KELIS with SON LITTLE at the Hoxton (69 Bathurst), Wednesday (June 11), 8 pm. $25-$35. TM.


“I wanted to be a master of something,” R&B singer Kelis tells me over the phone from L.A., her deep, husky voice sounding exactly as it does on her latest, retro-inspired record.

But she isn’t talking about music. She’s referring to her other love: cooking. As well as being a pop star, Kelis recently trained as a saucier at Le Cordon Bleu culinary school.

“Sauce is like a woman’s accessory. Meat is just meat, vegetables are just vegetables, but it’s the sauce that tells you who the chef is, what the culture is, where you are. What it is. It defines everything.”

She doesn’t, however, take the same perfectionist approach to music.

“Music is something that I naturally do well, and something that I’ve done so long, it’s just part of my personality.”

That may explain why the artist has successfully attacked so many different genres. While they varied in levels of experimentalism, her early records were Neptunes-produced, radio-ready R&B for the most part. In 2010 she released Flesh Tone, a distinctly dance album.

Her sixth, Food (Ninja Tune), is completely different again, combining soul, funk and Afrobeat with plenty of warm horns. It even features an acoustic, Simon & Garfunkel-evoking Labi Siffre cover.

Recording in producer Dave Sitek’s home, the two came by the decidedly groovy mood naturally. “We didn’t have plans on doing a whole album,” says Kelis. “But the next thing we knew, I didn’t want to leave, and he didn’t want me to go.

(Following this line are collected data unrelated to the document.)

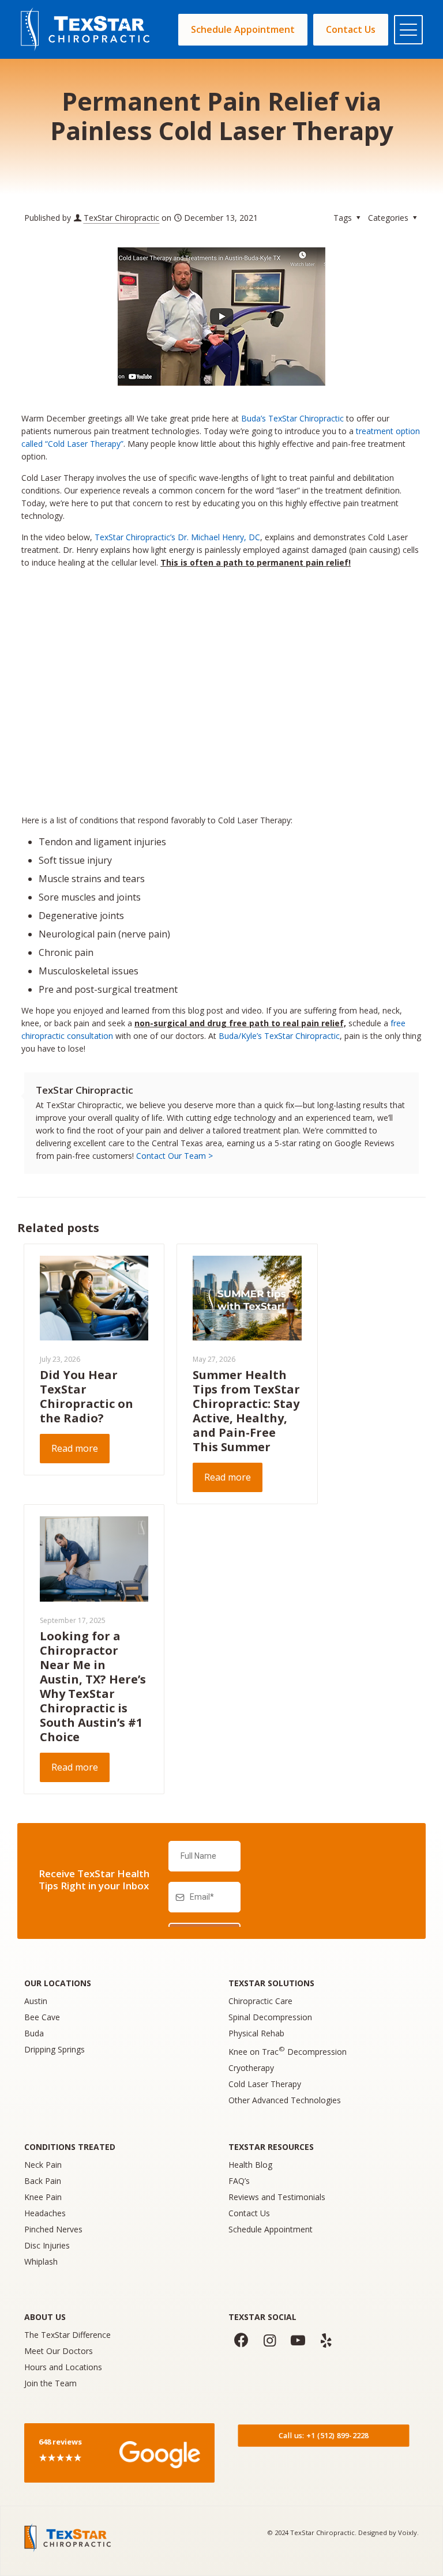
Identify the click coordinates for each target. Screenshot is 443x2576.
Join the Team (50, 2383)
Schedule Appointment (270, 2229)
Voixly (407, 2532)
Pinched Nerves (53, 2229)
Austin (35, 2000)
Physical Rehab (256, 2033)
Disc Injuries (47, 2245)
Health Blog (250, 2164)
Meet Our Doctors (58, 2350)
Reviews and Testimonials (276, 2196)
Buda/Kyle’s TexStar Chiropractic (279, 1035)
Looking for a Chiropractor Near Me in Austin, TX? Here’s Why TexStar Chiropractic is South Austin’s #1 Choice (93, 1686)
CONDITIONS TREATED (69, 2146)
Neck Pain (43, 2164)
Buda (34, 2033)
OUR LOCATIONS (57, 1983)
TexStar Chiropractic (121, 217)
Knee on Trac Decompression (287, 2051)
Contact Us (249, 2213)
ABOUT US (45, 2316)
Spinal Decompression (270, 2017)
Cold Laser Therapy (264, 2083)
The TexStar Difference (67, 2334)
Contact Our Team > (174, 1155)
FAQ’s (239, 2180)
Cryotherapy (251, 2067)
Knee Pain (43, 2196)
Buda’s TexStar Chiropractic (292, 418)
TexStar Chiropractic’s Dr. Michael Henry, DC (177, 537)
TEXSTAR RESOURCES (271, 2146)
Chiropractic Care (260, 2000)
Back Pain (42, 2180)
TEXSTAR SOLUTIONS (271, 1983)
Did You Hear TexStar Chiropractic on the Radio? (86, 1396)
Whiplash (41, 2261)
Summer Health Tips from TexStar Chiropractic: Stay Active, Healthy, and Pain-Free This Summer (246, 1411)
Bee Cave (42, 2017)
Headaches (45, 2213)
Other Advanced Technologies (284, 2100)
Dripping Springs (54, 2049)
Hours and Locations (63, 2367)
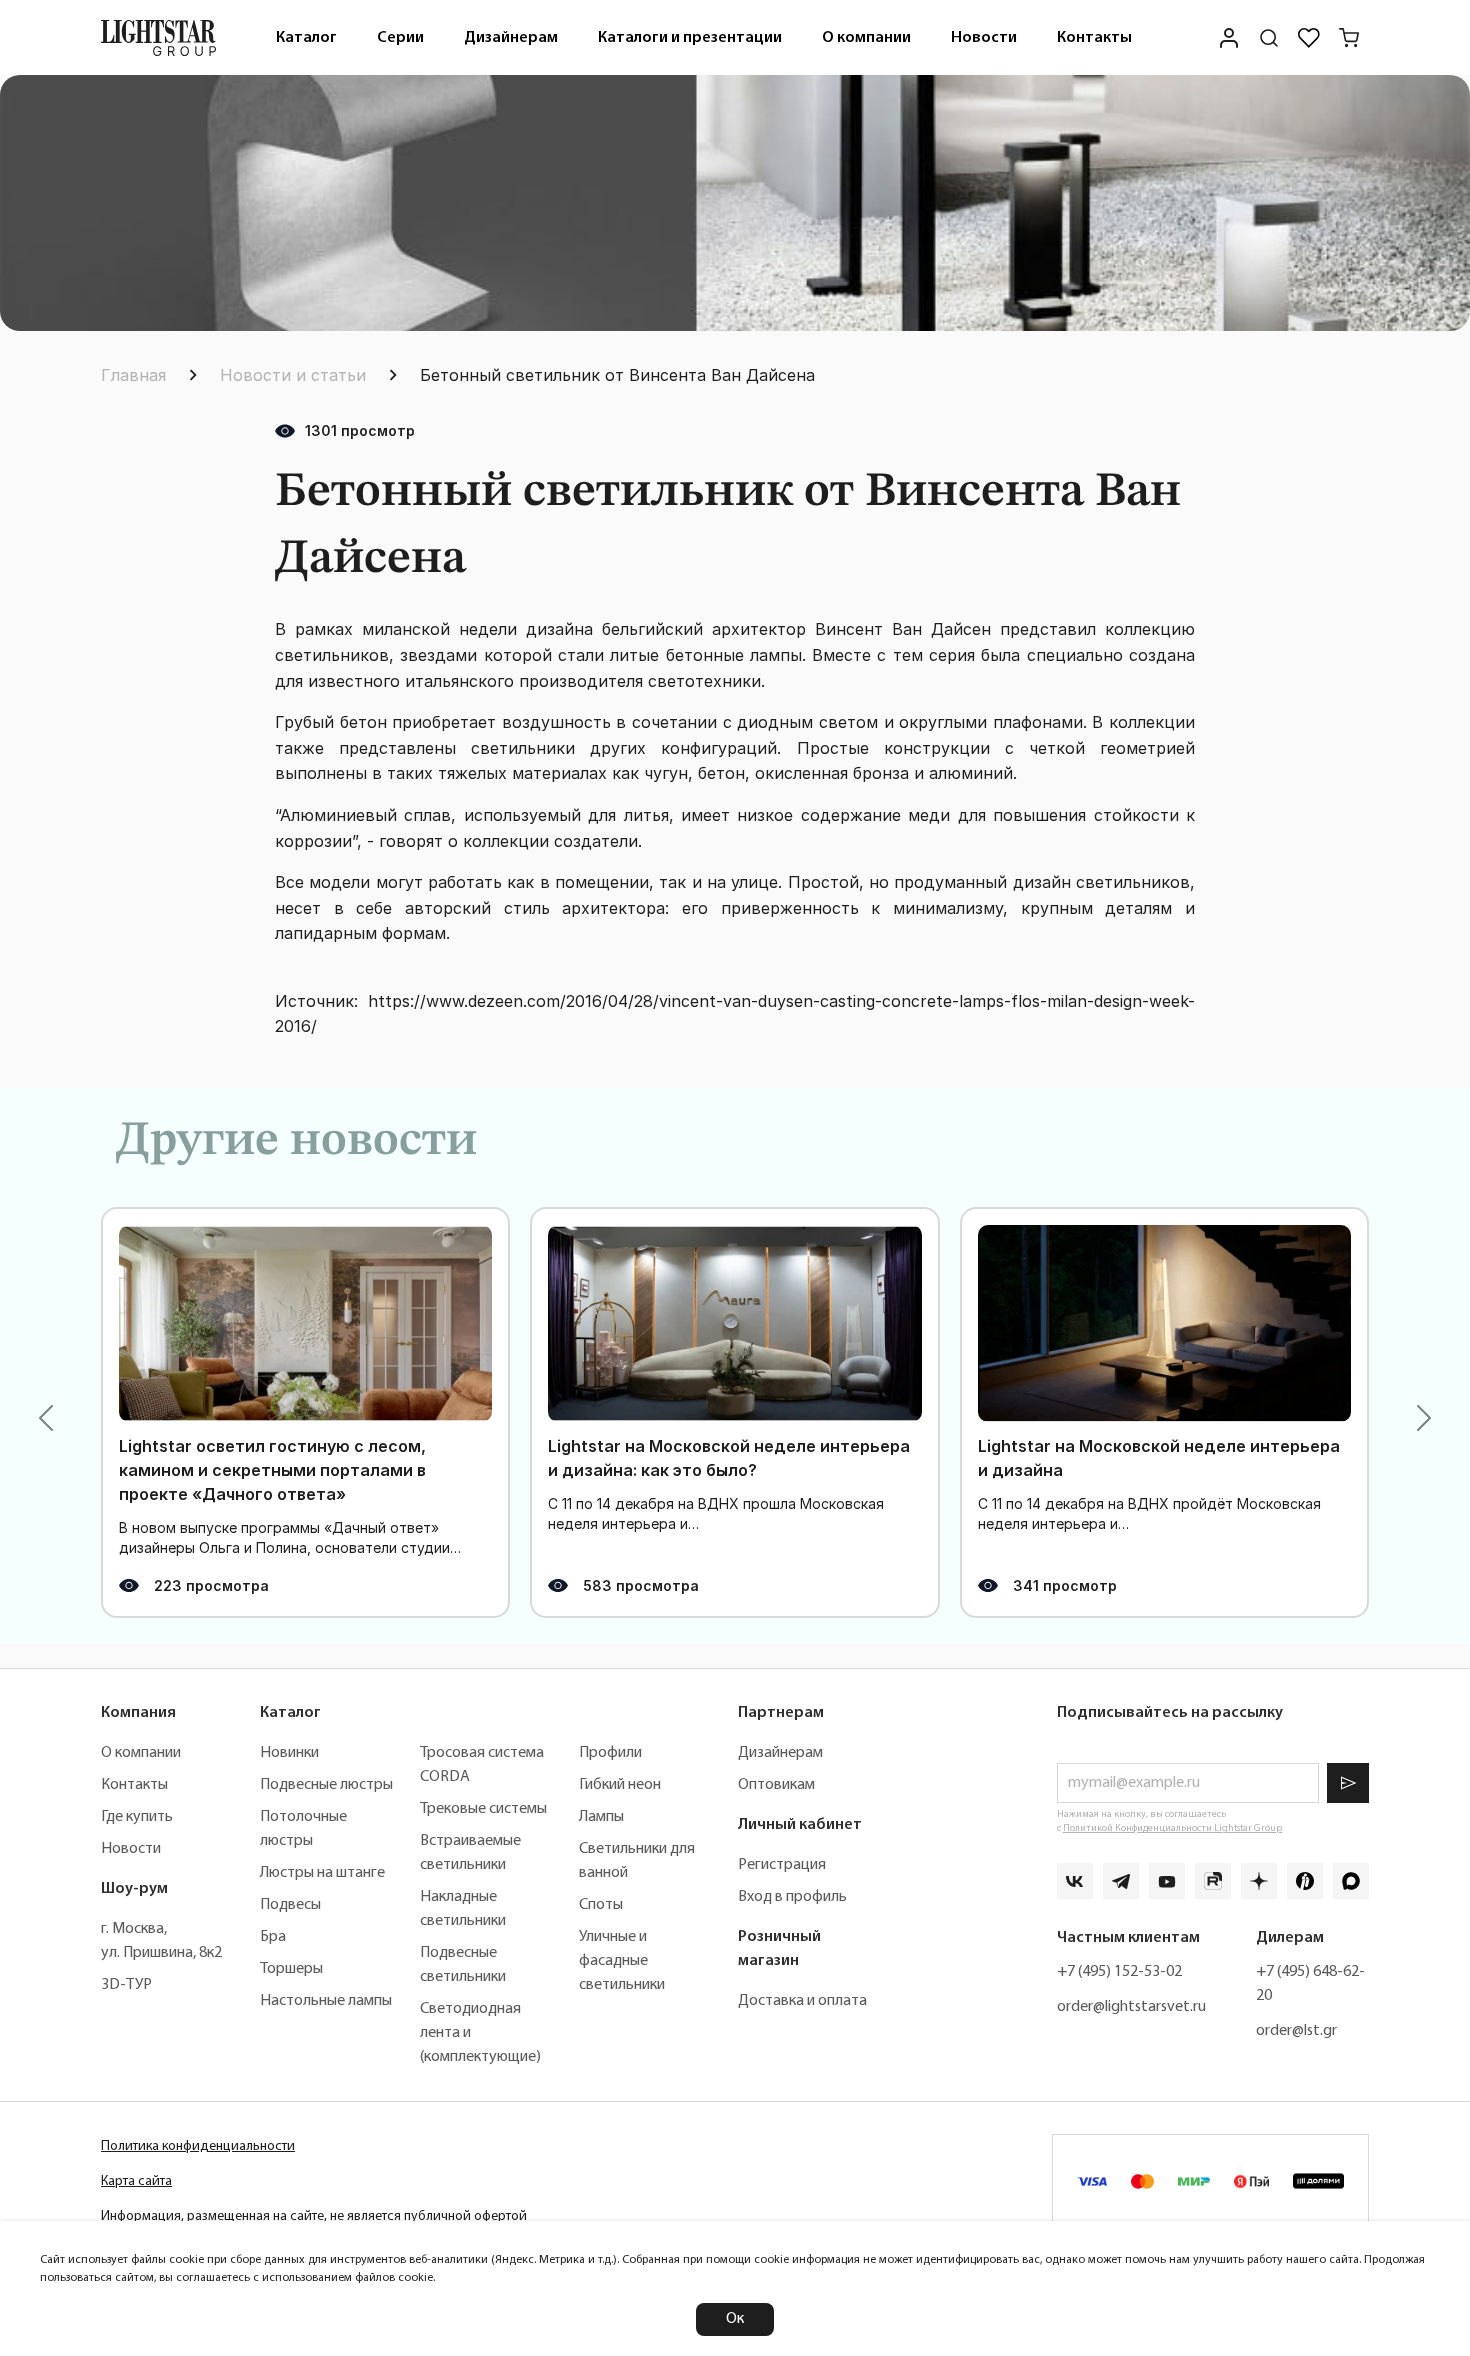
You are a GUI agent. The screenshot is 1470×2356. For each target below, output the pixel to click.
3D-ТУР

The (sound) wasn’t planned. It just came out this way – maybe just because I am calm and at peace with my life.”

Then there’s the epicurean theme: the record’s name the song titles (Jerk Ribs, Cobbler, Friday Fish Fry, Biscuits N’ Gravy) the opening to the record, where Kelis’s young son, Knight, says “Hey, guys, are you hungry? My mom made food.”

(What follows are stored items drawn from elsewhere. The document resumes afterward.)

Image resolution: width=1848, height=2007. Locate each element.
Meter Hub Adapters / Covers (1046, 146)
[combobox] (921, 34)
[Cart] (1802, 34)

The songs, though, aren’t exactly literal. Just like her signature hit Milkshake off her 2003 album, Tasty, you quickly get the idea that Kelis is singing metaphors.

“The names were in there as working titles. It wasn’t even something we talked about or took seriously,” she says. “I was around food all the time. I was always cooking, people were always cooking. It just came together on its own.”